Sunday, March 27, 2011

just breathe...

(dixie)

(redone...i can now sleep at night.)

ya know, today, i'm just crabby. not from this weekend. because it was great. it started, on friday, with a three-mile hike with the dogs. we ventured though some pretty great, off road, areas and we conquered some pretty snowy terrain (waterproof and insulated hiking boots were a must). but, because, well, i'm tired.

okay. so. here's the deal. i gave up coffee for lent. got it. but, unintentionally, soda went with it. and therefore, all of my major caffeine sources, well, dissipated rapidly into nothingness. it's weird, but i'm not complaining. i mean, i am absolutely looking forward to my first cup of coffee but soda can stay gone.

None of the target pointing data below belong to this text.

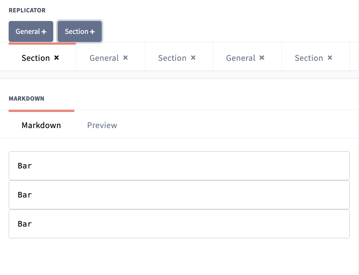Remove the second Section set with its X icon
This screenshot has width=359, height=275.
(x=193, y=58)
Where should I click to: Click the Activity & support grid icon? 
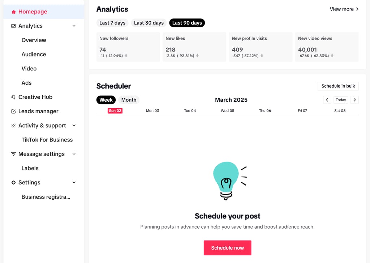pyautogui.click(x=13, y=126)
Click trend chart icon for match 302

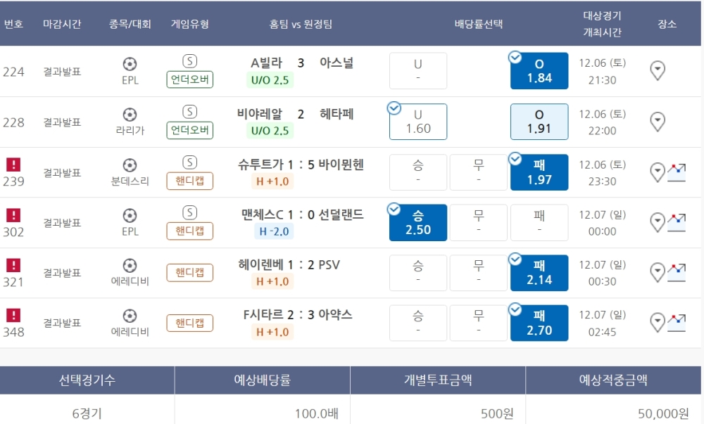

anyway, i've also recently acquired a new dog. a big dog. a ferocious, 80 lb, pup who needs to walk and run...so, naturally, i need to walk and/or run daily. plus, i'm working at least 40 hours a week and starting my day at 5:30, when that first alarm goes off. and all of that equals a perfect storm of, well, normalcy. i get up early. i go to work. i come home and squeeze in lunch, more work/prep (photo work or an art class i'm teaching and prepping for the next day of work) and sometimes, a hike. (if the weather's too bad for the kid to ride her bike, then i go alone.) then, the kid gets home and if i haven't been out with the dogs, we go out then. then i shower, make dinner, make her lunch and snack for the next day, help her with homework, take care of any housework that needs to get done (laundry, dishes, etc...), prep clothes for the morning for myself and the kid, get her to bed and then, well...then, i'm too tired to walk and it's usually 8 or 8:30 at this point. and that's all a regular night. some nights there's girl scouts or a parent/teacher conference or a school event or a work meeting/class that i need to attend...it's ridiculous. and i'm tired. and on top of being tired, i'm feeling guilty because i don't see the man at all. my day is ending when he is getting home...and i don't have the energy to chat or hang out or watch a tv show or movie. plus, to get eight hours of sleep, i need to be asleep by 9:30. (without caffeine, my body naturally just get tired...it's strangely nice.) the time from when my kid went to bed until midnight, or so, used to be the time i did stuff though...like, returned emails, updated my website, chatted with friends, hung out with the guy, etc...and now? now, i just sleep. so yeah. it makes me crabby. my days are packed solid with not an ounce of time for myself. and i feel, well, normal. and i'm so terribly bad at feeling normal. my camera has been put down. coffee is gone. (granted hiking boots are on and big dog has been found.) any, and all, time to write, read and chat is out the window. i kinda feel like a shell. but i'm swimming...not drowning and that's good. i spose.

okay...i'm done complaining about being normal. i shouldn't complain about this because things ARE good, amazing in fact. but it's a difficult adjustment in my head to feel so naked in front of myself, lacking the things that complete my personality but being covered, so fully, with everything else.